Ilustração: Rafael Sica
Ilustração: Rafael Sica
Dormir
Diz Shakespeare: Dormir, talvez sonhar. E arremeda o brasileiro: Deitar, talvez pegar no sono.
Em meio ao caos que vivemos, travesseiros são os melhores conselheiros: sempre nos aconselham a dormir. Porque dormir é a reconciliação cotidiana dos cílios.
E para dormir com a consciência tranquila é simples: não a deixe saber como foi o seu dia. Dormir é ir voluntariamente para um paradeiro ignorado.
É possível dormir bem hoje em dia, porque os piores pesadelos começam quando o Brasil acorda.
Até para dormir tem gente de direita e gente de esquerda. Confira aí no seu leito.
E chega aquela hora boa: ir dormir sabendo que os pesadelos noturnos serão menos sinistros que os diurnos.
O nosso deprimente da república dorme com uma arma ao lado da cama. Daí nossos pesadelos.
Ninguém pensa nisso ou admite: a coisa mais arriscada que existe é dormir profundamente ao lado de alguém.
Felizes são os cães, que vão dormir menos acuados que os brasileiros.
Sono
Certezas dão sono, incertezas tiram.
Cada vez que alguém diz “boa noite, durma com os anjos”, um anjo arregala os olhos e perde o sono.
Do lado de lá, o problema do sono eterno deve ser a saudade do despertador.
Do lado de cá, quando morre o dono, o despertador se entrega ao sono.

_Trecho de dados_

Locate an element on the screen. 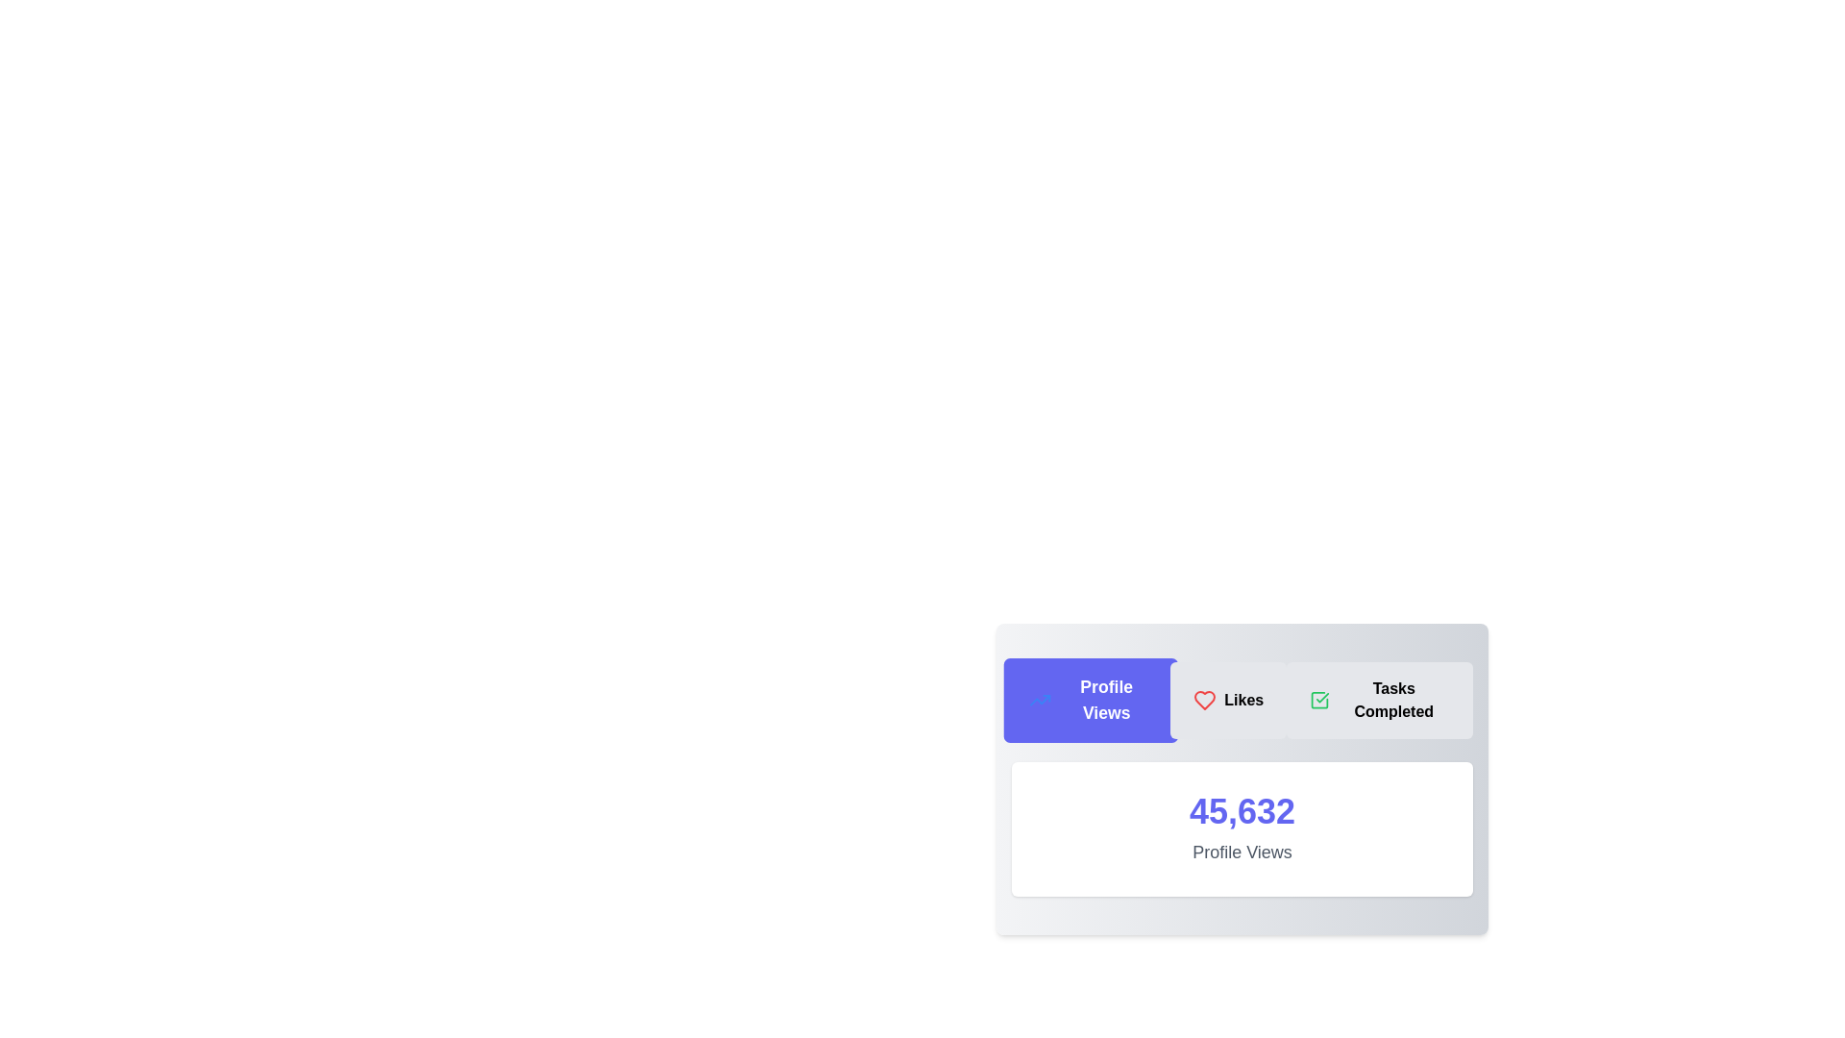 This screenshot has height=1038, width=1845. the tab labeled Likes is located at coordinates (1227, 701).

_Instruções_
Responda com base no texto sobre dormir:
1. O que os travesseiros sempre nos aconselham a fazer?
2. O que dá sono e o que tira o sono?
3. O que faz o despertador quando morre o dono?
As linhas não têm nenhum papel aqui.

_Resposta correta_
1. Aconselham a dormir.
2. Certezas dão sono, e incertezas tiram.
3. Ele se entrega ao sono.